Da dem Akt keine Dokumente zum Lebensstandard der Beschwerdeführerin zu entnehmen sind (Aufwendungen, Kredite, etc.) war lediglich aufgrund der vorgelegten Verwaltungsakten und des Vorbringens der Beschwerdeführerin in der Beschwerde zu entscheiden.
Daher gelangte das Bundesverwaltungsgericht zur Ansicht, dass die Voraussetzungen zur Gewährung der aufschiebenden Wirkung nicht vorliegen. Es sind aufgrund der Beschwerde keine Anhaltspunkte für einen unverhältnismäßigen Nachteil für die Beschwerdeführerin zu erkennen, daher war die Beschwerde gegen Spruchpunkt B) des angefochtenen Bescheides abzuweisen.
Fister/Fuchs/Sachs in Rz 8 gehen aufgrund des klaren Wortlautes des § 13 Abs. 5 letzter Satz VwGVG "ohne weiteres Verfahren" davon aus, dass keine Möglichkeit für Sachverhaltsfeststellungen seitens des Bundesverwaltungsgerichtes besteht. Daher erübrigen sich Erhebungen zum Zustellungszeitpunkt des Bescheides wie auch Erhebungen über die durch die belangte Behörde vorgelegten Dokumente hinaus.
Angemerkt wird, dass mit dem gegenständlichen (verfahrensleitenden) Beschluss über den Spruchpunkt B) des Bescheides der belangten Behörde eine Entscheidung in der die Rechtssache erledigenden Entscheidung nicht vorweg genommen wird.
Es war daher spruchgemäß zu entscheiden.
Gemäß §§ 13 Abs. 5 letzter Satz und 31 Abs. 1 VwGVG wird die Zurückstellung der Akten des Verfahrens angeordnet.

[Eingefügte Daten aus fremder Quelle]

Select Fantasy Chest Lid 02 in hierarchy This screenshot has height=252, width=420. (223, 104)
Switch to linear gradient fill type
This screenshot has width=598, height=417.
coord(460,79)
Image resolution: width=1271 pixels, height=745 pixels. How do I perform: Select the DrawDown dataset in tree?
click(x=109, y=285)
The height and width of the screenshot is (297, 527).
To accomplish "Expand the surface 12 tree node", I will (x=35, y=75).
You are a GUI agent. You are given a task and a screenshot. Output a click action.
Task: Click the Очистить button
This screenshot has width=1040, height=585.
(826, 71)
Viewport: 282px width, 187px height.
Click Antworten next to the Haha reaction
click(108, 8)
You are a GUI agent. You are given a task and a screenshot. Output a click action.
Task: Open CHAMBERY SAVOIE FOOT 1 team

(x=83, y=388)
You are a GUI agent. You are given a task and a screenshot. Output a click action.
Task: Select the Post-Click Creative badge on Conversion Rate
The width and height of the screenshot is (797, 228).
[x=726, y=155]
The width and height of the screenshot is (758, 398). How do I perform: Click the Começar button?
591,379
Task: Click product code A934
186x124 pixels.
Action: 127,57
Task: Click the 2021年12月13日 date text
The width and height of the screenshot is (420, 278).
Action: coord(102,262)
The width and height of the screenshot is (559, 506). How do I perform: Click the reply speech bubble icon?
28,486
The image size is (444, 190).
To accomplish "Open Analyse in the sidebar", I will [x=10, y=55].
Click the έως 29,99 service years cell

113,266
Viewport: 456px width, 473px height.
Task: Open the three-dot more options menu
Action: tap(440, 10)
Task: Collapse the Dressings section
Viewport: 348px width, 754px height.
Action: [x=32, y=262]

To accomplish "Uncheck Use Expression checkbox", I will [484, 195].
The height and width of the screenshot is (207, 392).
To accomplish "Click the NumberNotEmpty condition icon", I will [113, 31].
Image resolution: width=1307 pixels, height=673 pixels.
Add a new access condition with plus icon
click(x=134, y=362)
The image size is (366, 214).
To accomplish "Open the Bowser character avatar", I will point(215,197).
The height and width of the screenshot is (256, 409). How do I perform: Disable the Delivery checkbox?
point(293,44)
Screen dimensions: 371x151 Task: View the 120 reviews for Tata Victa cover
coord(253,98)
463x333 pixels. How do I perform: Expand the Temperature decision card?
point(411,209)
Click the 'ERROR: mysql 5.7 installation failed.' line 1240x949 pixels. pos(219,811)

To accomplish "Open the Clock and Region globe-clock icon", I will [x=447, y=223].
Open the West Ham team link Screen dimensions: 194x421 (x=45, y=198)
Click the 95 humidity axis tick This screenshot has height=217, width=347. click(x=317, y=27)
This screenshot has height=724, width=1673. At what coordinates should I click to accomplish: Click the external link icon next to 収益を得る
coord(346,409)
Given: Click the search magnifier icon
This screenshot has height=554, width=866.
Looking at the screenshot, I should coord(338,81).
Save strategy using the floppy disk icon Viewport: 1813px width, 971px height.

Zu Spruchteil B): Unzulässigkeit der Revision:
Die Revision ist gemäß Art. 133 Abs. 9 B-VG in Verbindung mit § 25a Abs. 3 VwGG nicht zulässig, weil es sich bei der vorliegenden Entscheidung um einen verfahrensleitenden Beschluss handelt (vgl. Eder/Martschin/Schmid, Das Verfahrensrecht der Verwaltungsgerichte § 34 K 9).